Today is my first report on taking the Benjamin Rogue .357-caliber big bore rifle to the range. Instead of just running it over the chronograph, I thought I would first get used to how it shoots. I’d talked to Ed Schultz of Crosman about the main changes, and he told me they had simplified the programs. Instead of 9 possible choices (low, medium and high power…plus light, medium and heavy bullets), they abbreviated it to just medium and high power and light and heavy bullet weights.
Ed said the gun would give more shots on these settings because the valving had been trying to do too much before. So that was what I was looking for at the range — a gun with tractable power and simpler options.
Crosman sent some Nosler Ballistic Tips with the rifle, and I knew they were designed specifically for it and that’s where I began.
Nosler Ballistic Tip bullets are made for the Rogue.
Ed told me to consider the 145-grain Noslers to be the starting point for the heavy bullets — and bullets weighing 135-grains and less as light — so I programmed the rifle for heavy bullets and medium power. Of course, you can program the gun any way you like, but these are the guidelines. Because there was such a furor from the field about the magazine feeding, I decided to use it, exclusively. It holds 6 bullets, and I wanted to see if there were 6 good shots with this medium power setting and heavy bullet weight setting. The distance was 50 yards, and I took three shots to zero the scope, which is a new CenterPoint 4-16×40 that I’ll mention later.
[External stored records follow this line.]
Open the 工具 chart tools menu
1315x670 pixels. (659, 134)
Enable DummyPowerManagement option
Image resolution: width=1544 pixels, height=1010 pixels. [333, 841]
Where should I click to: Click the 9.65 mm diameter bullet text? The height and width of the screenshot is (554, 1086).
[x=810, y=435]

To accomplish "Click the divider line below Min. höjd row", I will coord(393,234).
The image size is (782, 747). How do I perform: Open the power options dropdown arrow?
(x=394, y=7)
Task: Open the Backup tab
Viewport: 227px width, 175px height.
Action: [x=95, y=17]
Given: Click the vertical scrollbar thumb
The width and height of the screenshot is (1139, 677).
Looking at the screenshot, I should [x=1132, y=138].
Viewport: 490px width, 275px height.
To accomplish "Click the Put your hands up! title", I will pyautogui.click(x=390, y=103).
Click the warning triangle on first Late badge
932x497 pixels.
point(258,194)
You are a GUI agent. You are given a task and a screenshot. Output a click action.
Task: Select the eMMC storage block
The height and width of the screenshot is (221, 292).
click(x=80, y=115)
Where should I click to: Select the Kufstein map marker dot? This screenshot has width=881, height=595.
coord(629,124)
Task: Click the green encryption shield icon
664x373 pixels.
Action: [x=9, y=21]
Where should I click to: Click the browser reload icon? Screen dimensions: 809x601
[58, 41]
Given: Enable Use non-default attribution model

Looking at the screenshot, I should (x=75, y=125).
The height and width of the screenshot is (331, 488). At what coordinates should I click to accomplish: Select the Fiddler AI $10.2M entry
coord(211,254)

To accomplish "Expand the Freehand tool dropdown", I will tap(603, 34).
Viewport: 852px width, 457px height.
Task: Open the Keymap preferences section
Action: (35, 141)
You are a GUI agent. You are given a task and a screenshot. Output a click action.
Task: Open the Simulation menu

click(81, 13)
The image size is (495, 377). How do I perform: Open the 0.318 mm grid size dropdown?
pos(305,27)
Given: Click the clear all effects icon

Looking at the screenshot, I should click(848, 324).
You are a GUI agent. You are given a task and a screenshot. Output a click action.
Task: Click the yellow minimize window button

The trigger is quite a bit lighter and crisper than the trigger I tested last time. I have to say that this one is a positive winner, as it releases the same every time. The first shot went before I was ready, but the crosshairs were on target and the bullet went where I intended.
After sight-in, I rapped off two quick magazines of Nosler Ballistic Tips.
Six Nosler Ballistic Tips made this 2.5-inch group at 50 yards. That was as many as the gun wanted to shoot at this power level, and notice how well-centered they are.
The readout said the pressure had dropped from 3,000 psi to 2,150 psi, so I refilled the gun to shoot again. The next time, I programmed the rifle to shoot the same 145-grain bullet on high power. As before, I loaded 6 bullets into the magazine.
The first 5 bullets went into 2.378 inches at 50 yards. The sixth shot was lower, as you can see. So 5 shots is the magic number on high power with heavy bullets. After 6 shots on high power, the pressure remaining was 1,350 psi, so the gun uses a lot more air at this setting.
Ed told me that Crosman rated the gun on high power to get 3 good shots, with very close velocity. Shots 4 and 5 will also be close, but not as close as the first 3. I discovered that when I shot this target.
Magazine feed The Nosler bullets feds through the magazine easily and without hesitation. They’re perfect for the rifle.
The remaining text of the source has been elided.